Slow Looking with the New York Times

Host Essay by Hedy Buźan

Have you ever wondered “Okay. –  So, how do I start ‘Slow Looking’?”, or, if you are a museum educator, “How do I help a visitor slow down?”

One answer comes from the interactive art appreciation online New York Times column Close Read, written by critics Jason Farago and Arthur Lubow. They use an observational technique to closely examine work as diverse as an Albrecht Durer self portrait or a Jasper Johns abstraction.

Of course, being art historians Farago and Lubow bring context and relevance to the exploration, but this extended way of looking is a possible model for advanced slow looking sessions.

(Ed: For museum educators designing events, Slow Art Day HQ recommends a simple approach that allows participants to discover that looking slowly with no prep or expertise can be transformational; to that end resources such as this step by step process used by Brigham Young University Museum of Art for their first Slow Art Day in 2021 can be quite useful.)

While I have done a lot of slow looking (and slow painting) in my life, this series helped me see even more clearly.

This is what I notice about the Close Read method:

  • The critic starts by taking in the whole object and thinking about what it is – a figurative study of an interior/ exterior environment, a landscape, a ‘documentation’ of a historical event, or a self portrait.
  • Then they get specific describing the characters the atmosphere and the general feeling of the piece. (Incidentally, back when I was an art teacher, I would ask my students to start a critique by describing the image to a blind person, naming all the parts as specifically as they could- I found this tool helped students start really looking).
  • Then the critic starts in with observing parts. Noticing. Noticing. Noticing. The pose, the background, the brushwork, the characters- primary and secondary – the light and the dark passages.
  • Once the parts are named the critic becomes curious about each one and what it might represent- They ‘Sit with it’ and let the work reveal itself. Asking themselves: Why is this compelling?
  • As they notice they ponder: Why this depiction? What could that possibly mean? How does it expand the meaning of the work?
  • Finally they embrace context- comparing it to other works, putting it in cultural and historical context, and inviting us in to a deeper understanding.
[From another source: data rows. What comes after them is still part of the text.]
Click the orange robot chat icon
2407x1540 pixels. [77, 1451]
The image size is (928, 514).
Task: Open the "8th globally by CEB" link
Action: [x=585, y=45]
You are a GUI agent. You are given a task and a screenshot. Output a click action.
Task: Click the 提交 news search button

We can expand our Slow Art experience by adopting some of the techniques above including reading about the artist’s life, comparing one artwork to another, and by looking at the works of the artist’s influencers and contemporaries….but remember our main focus, especially with the public, is on the simple art of L O O K I N G with no expertise or historical knowledge required.

If you want to read more, I recommend beginning with their wonderful piece on Jasper Johns, How a Gray Painting Can Break Your Heart.

“In Memory of My Feelings — Frank O’Hara”, Jasper Johns, 1961.

Enjoy!

Hedy Buźan
Founding Host, Slow Art Day

Hedy Buzan is an artist and founding host of Slow Art Day. She also helped launch the Laguna Beach Sawdust Festival, an annual arts festival in Southern California.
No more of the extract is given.